Ce lundi a marqué un tournant décisif dans le paysage politique sénégalais avec la présentation de la nouvelle équipe gouvernementale. Peu avant cette annonce officielle, Ousmane Sonko, figure de proue du Pastef-Les Patriotes, avait déjà clarifié la situation : aucun représentant de son parti ne ferait partie de cet exécutif.
Cette déclaration vient sceller de manière définitive la séparation entre le président Bassirou Diomaye Faye et son ancien mentor, mettant fin à un compagnonnage qui semblait pourtant inébranlable. Cette rupture entre les deux piliers de l’ex-opposition provoque une onde de choc, particulièrement chez la jeunesse estudiantine.
Dans les allées de l’Université Cheikh Anta Diop de Dakar (UCAD), le sentiment dominant est celui de la stupéfaction.

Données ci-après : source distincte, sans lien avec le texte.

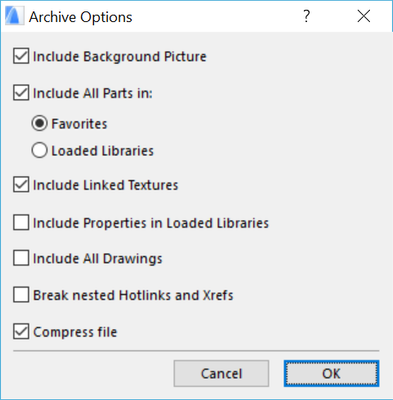Confirm settings with the OK button

click(331, 373)
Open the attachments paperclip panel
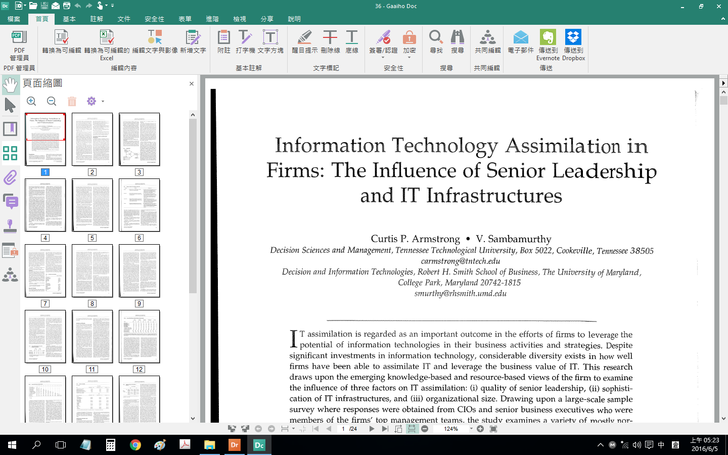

Pour beaucoup, le tandem qui portait les espoirs de transformation profonde du pays n’est plus qu’un souvenir, laissant place à une réalité politique bien plus complexe.
Un sentiment de trahison chez les partisans
À la Faculté des Lettres, l’ambiance est à la réflexion. Amath Segnane, étudiant rencontré en pleine révision, exprime une amertume partagée par ses pairs. Comme des milliers d’autres Sénégalais, il avait cru à la solidité du lien unissant les deux hommes.
« On nous a martelé que Diomaye et Sonko ne faisaient qu’un. On nous a promis une collaboration sans faille pour reconstruire le Sénégal. Constater ce divorce aujourd’hui est une immense déception », confie-t-il avec regret. Pour lui, cette désunion fragilise l’image de cohésion qui avait porté le duo jusqu’au sommet de l’État.
Un dénouement jugé inéluctable par certains observateurs
Cependant, tous ne partagent pas cette surprise. Mamadou Bah, étudiant en Sciences économiques et de Gestion, estime que les signes avant-coureurs d’une crise étaient visibles depuis plusieurs mois.
Selon son analyse, le positionnement de l’ancien Premier ministre posait problème au sein de l’exécutif. « Il semblait parfois vouloir se placer au-dessus de la fonction présidentielle, défiant l’autorité établie. Sa mise à l’écart n’est donc pas une surprise totale pour moi. Je soutiens la décision du Président de la République de réaffirmer son leadership », explique-t-il.
Tout en déplorant la tournure des événements, il juge nécessaire que le chef de l’État puisse exercer pleinement ses prérogatives sans interférences.
Doutes et incertitudes sur la suite du quinquennat
Malgré l’évidence des faits, certains conservent une pointe d’espoir. Omar Sarr, étudiant au département d’arabe, peine à accepter l’idée d’une séparation définitive entre deux figures dont les destins sont si étroitement liés.
« C’est grâce au travail acharné de Sonko que Diomaye a pu émerger. Ils ont franchi toutes les étapes ensemble jusqu’à la victoire. Aujourd’hui, l’opinion est divisée, mais je refuse encore de croire que ce divorce soit irréversible », avance-t-il avec scepticisme.
La nouvelle donne est pourtant claire : Bassirou Diomaye Faye dirige désormais sans l’appui du Pastef-Les Patriotes. De son côté, Ousmane Sonko, à la tête de l’Assemblée nationale, s’installe dans un rôle d’opposant. Ce basculement politique majeur ouvre une période d’incertitude et de débats intenses à travers tout le Sénégal.